## What needs to be done
Convert only the lines from the one containing "Click the Android robot icon in footer" through the one containing "pos(1043,53)", both included, into a JSON list of strings with one string per line, omitting any blank lines.

(Collected data)

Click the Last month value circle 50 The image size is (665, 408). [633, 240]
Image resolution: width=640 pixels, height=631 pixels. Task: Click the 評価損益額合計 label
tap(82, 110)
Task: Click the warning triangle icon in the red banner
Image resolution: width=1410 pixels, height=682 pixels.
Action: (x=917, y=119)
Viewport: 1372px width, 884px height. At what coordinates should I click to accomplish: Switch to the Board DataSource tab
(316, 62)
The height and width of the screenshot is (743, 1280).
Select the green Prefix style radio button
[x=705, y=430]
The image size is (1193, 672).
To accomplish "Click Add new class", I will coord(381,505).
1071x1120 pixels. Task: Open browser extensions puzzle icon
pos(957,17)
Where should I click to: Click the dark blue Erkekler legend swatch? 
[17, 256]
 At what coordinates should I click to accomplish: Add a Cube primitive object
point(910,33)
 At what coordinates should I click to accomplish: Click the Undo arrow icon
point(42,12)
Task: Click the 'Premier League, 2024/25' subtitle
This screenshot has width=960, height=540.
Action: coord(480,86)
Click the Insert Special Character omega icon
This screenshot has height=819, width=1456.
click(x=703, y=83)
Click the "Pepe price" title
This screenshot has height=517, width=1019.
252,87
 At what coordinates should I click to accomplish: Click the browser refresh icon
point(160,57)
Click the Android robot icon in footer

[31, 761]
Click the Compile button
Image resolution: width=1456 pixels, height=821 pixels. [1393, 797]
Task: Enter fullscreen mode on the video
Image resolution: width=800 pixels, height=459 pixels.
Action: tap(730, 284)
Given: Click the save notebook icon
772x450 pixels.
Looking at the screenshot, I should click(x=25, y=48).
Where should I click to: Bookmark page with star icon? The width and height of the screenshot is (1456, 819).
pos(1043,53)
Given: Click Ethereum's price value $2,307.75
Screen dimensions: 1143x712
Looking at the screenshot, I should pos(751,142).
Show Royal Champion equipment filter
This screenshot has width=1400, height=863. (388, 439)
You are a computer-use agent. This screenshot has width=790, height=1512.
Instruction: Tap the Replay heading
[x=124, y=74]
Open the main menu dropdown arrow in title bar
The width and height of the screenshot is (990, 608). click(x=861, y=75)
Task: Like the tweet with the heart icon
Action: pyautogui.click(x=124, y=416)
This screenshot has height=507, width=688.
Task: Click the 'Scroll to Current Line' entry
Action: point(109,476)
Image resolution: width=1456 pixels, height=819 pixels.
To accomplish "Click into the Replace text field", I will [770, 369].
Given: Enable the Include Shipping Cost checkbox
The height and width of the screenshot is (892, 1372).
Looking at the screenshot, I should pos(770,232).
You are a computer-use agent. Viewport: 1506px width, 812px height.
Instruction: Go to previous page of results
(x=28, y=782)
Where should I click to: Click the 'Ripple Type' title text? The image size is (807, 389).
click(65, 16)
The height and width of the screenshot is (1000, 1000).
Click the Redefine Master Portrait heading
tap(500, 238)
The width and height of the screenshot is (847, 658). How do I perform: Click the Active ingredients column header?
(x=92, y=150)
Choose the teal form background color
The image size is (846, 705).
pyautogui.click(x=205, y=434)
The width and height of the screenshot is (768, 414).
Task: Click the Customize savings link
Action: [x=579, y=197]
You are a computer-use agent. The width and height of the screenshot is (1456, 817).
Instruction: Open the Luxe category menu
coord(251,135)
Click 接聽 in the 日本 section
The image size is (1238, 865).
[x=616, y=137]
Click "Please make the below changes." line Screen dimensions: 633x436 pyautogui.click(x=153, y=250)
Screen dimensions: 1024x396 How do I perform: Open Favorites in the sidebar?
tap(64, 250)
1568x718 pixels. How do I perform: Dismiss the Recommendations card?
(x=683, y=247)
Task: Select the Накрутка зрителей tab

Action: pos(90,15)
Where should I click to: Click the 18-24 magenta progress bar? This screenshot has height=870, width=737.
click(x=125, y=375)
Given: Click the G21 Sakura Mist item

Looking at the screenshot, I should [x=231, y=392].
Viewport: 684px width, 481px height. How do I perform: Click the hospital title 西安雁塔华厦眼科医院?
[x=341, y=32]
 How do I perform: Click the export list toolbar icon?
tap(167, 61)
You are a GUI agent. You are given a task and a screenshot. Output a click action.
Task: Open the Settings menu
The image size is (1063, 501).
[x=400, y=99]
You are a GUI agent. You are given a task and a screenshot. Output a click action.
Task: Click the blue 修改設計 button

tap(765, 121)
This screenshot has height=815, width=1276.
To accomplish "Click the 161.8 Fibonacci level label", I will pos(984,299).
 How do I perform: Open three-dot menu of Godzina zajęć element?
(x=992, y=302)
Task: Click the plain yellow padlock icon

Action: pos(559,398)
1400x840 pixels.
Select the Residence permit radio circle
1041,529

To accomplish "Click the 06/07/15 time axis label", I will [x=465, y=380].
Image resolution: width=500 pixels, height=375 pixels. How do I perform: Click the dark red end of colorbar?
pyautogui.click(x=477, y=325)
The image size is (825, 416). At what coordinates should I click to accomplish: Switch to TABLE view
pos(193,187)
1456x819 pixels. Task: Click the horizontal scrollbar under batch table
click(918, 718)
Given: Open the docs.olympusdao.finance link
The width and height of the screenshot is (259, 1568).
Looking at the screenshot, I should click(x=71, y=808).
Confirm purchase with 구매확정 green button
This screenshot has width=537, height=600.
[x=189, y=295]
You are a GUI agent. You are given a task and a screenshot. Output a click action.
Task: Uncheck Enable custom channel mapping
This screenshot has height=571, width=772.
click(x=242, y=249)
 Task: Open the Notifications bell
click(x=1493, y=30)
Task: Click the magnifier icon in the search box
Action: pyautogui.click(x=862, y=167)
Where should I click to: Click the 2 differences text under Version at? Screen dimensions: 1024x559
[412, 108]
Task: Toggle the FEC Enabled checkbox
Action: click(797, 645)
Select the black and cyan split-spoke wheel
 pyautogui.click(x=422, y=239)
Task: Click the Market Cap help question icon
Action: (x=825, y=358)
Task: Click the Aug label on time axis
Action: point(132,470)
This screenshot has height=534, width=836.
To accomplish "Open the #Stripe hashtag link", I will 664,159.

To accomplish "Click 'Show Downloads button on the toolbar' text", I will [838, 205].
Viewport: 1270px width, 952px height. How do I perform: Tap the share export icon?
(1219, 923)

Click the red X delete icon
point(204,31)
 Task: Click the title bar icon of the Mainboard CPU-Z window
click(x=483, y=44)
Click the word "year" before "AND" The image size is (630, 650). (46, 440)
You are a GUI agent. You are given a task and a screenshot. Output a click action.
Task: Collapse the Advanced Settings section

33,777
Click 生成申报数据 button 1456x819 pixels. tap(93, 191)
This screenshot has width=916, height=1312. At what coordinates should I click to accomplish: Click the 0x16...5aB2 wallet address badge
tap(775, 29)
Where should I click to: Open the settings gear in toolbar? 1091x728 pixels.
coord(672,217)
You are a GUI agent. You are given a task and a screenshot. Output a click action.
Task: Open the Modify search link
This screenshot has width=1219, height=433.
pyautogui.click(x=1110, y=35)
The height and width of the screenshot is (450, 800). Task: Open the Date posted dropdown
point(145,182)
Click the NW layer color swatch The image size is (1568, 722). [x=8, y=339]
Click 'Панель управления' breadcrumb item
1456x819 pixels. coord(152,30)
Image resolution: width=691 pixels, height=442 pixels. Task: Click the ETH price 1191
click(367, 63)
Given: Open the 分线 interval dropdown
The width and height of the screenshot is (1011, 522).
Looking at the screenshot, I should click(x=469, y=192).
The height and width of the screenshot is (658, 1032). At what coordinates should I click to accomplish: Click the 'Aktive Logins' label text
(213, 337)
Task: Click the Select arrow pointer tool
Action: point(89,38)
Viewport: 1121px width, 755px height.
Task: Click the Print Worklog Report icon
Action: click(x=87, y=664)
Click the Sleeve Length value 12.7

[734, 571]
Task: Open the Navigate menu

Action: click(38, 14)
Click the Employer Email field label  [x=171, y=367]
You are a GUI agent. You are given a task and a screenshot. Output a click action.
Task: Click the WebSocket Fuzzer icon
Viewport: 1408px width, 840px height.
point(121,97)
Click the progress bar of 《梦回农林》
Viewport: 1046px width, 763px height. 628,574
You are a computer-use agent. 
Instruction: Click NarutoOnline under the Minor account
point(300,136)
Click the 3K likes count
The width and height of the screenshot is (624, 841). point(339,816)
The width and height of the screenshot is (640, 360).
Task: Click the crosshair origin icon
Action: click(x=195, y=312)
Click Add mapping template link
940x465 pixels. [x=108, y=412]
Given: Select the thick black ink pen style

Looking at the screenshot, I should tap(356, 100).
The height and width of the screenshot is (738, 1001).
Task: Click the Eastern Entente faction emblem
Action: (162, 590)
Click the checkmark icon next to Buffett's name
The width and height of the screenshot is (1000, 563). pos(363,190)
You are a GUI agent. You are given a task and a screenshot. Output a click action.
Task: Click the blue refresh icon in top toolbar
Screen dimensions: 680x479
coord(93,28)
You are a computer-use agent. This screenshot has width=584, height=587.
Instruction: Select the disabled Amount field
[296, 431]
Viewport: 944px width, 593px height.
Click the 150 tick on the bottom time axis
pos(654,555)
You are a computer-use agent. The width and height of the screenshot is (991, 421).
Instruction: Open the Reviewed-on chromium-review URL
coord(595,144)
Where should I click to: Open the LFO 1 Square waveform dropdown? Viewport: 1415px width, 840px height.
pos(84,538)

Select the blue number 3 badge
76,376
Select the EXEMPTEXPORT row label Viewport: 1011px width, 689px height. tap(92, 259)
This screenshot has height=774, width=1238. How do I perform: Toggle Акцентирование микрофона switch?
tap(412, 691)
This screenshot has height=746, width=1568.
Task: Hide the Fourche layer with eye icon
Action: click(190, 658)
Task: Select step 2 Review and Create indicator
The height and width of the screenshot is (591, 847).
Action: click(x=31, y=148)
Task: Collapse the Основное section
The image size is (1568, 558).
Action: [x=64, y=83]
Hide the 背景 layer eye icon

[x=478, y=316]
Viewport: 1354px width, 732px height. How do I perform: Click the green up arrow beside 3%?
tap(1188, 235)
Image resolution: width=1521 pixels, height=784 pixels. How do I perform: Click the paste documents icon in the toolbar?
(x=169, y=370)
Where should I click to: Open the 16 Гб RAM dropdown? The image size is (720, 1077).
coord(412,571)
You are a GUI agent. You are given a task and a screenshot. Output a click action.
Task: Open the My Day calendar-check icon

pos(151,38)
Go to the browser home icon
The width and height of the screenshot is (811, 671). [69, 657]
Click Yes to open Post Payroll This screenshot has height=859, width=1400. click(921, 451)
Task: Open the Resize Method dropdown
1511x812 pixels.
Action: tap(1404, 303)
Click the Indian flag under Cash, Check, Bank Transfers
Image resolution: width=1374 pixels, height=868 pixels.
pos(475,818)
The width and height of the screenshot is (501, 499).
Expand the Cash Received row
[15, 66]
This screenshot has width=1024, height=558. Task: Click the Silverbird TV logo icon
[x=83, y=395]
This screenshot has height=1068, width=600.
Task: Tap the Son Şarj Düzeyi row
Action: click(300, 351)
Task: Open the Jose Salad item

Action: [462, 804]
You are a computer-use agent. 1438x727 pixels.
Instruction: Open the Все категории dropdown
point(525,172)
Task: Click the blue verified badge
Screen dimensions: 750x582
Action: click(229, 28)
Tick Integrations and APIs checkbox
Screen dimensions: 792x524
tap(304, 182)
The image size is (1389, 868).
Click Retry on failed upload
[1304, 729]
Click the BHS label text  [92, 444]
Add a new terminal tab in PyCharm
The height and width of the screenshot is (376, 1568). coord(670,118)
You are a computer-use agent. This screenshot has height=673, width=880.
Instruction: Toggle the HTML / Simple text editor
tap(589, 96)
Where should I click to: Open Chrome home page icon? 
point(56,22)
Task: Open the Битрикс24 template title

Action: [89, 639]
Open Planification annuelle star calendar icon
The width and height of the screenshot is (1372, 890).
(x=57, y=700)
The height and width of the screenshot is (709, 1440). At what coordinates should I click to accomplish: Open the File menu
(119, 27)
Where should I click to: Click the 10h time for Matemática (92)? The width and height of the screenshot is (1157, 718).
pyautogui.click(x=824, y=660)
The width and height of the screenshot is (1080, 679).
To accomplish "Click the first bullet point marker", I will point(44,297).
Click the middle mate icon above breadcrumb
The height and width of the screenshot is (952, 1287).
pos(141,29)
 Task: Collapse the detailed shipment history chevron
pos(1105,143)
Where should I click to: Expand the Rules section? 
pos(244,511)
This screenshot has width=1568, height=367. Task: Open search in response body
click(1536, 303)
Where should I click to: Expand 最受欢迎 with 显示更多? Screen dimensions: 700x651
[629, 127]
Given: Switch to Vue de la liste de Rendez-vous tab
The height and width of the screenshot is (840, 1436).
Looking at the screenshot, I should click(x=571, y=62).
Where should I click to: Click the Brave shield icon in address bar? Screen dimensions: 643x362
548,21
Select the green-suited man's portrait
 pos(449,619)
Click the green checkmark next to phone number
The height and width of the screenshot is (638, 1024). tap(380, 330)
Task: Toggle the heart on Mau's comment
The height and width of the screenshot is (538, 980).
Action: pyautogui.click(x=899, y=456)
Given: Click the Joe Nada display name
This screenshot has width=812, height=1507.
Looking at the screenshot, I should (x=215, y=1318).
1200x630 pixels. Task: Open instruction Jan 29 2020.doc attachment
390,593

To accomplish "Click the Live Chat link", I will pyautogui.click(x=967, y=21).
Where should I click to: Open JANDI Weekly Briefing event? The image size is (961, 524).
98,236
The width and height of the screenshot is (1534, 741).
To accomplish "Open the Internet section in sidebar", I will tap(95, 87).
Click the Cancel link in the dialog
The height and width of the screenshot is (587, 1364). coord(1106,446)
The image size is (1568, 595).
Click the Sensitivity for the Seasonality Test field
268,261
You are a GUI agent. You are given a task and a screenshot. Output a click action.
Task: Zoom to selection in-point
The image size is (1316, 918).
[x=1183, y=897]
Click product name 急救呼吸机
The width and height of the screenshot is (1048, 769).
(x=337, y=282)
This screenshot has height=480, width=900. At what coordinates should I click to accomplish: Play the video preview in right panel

## Solution
[
  "Click the Android robot icon in footer",
  "[31, 761]",
  "Click the Compile button",
  "Image resolution: width=1456 pixels, height=821 pixels. [1393, 797]",
  "Task: Enter fullscreen mode on the video",
  "Image resolution: width=800 pixels, height=459 pixels.",
  "Action: tap(730, 284)",
  "Given: Click the save notebook icon",
  "772x450 pixels.",
  "Looking at the screenshot, I should click(x=25, y=48).",
  "Where should I click to: Bookmark page with star icon? The width and height of the screenshot is (1456, 819).",
  "pos(1043,53)"
]